Fig. 4.

MLL binds to RNA pol II and affects histone modifications and transcription elongation. (A) Interaction of MLL1-N and -C (indicated on the right) with either GST alone or RNA pol II C-terminal tail GST fusion (GST-CTD, indicated at the top). Consistent with previous experiments (30), an interaction of MLL2 and menin with the GST-CTD also was seen. In, input. (B) Immunoprecipitations performed with the Mll1-C Ab coprecipitates menin as well as the phospho-Ser-5 form of RNA pol II. Immunoprecipitations were performed in MLL-AF9 nuclear extracts. Control IPs with rabbit IgG using the same extracts also are shown. (C and D) ChIP using Abs specific for either Ser-2 (C) or Ser-5 (D) phosphorylated RNA pol II at the Hoxa9 TATA box, first exon and homeodomain.
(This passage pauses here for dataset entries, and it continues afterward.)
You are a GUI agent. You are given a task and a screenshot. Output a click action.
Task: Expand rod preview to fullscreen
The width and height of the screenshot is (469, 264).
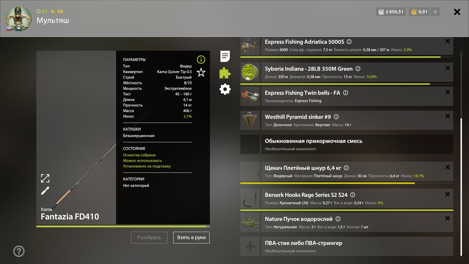click(x=45, y=178)
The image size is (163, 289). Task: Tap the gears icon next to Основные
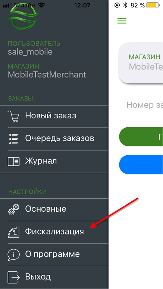14,209
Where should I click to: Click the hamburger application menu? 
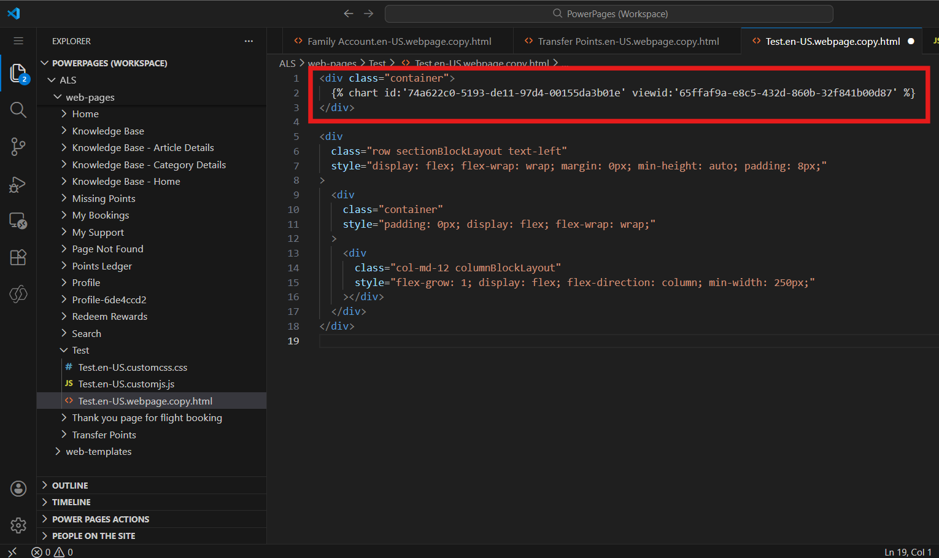[18, 41]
Taqman primer/probe sets used are shown in H. ChIP shows that Ser-2 is increased in the coding region (exon, HD) relative to the promoter (TATA), whereas Ser-5 is instead increased at the promoter (TATA) in Mll^+/+ (blue) and F-MLL#16 (yellow) cells. Conversely, in Mll^-/- cells (pink), Ser-2 and -5 are concentrated in small peaks at the promoter, suggesting a defect in transcription elongation. (E-H) ChIP for various histone modifications shows high levels of each mark at the promoter and in the coding regions of the Hoxa9 locus in Mll^+/+ cells (blue). Each mark is drastically reduced in Mll^-/- cells (pink) and is partially restored by MLL reexpression (yellow). Distances across the Hoxa9 locus (in kb) are shown across the bottom of each image. Positions of Taqman primer/probe sets are shown at the bottom of G and H. (E) Histone H3 dimethyl Lys-4 ChIP. (F) Histone H3 trimethyl Lys-4 ChIP. (G) Histone H3 acetyl Lys-9 ChIP. (H) Histone H3 dimethyl Lys-79 ChIP.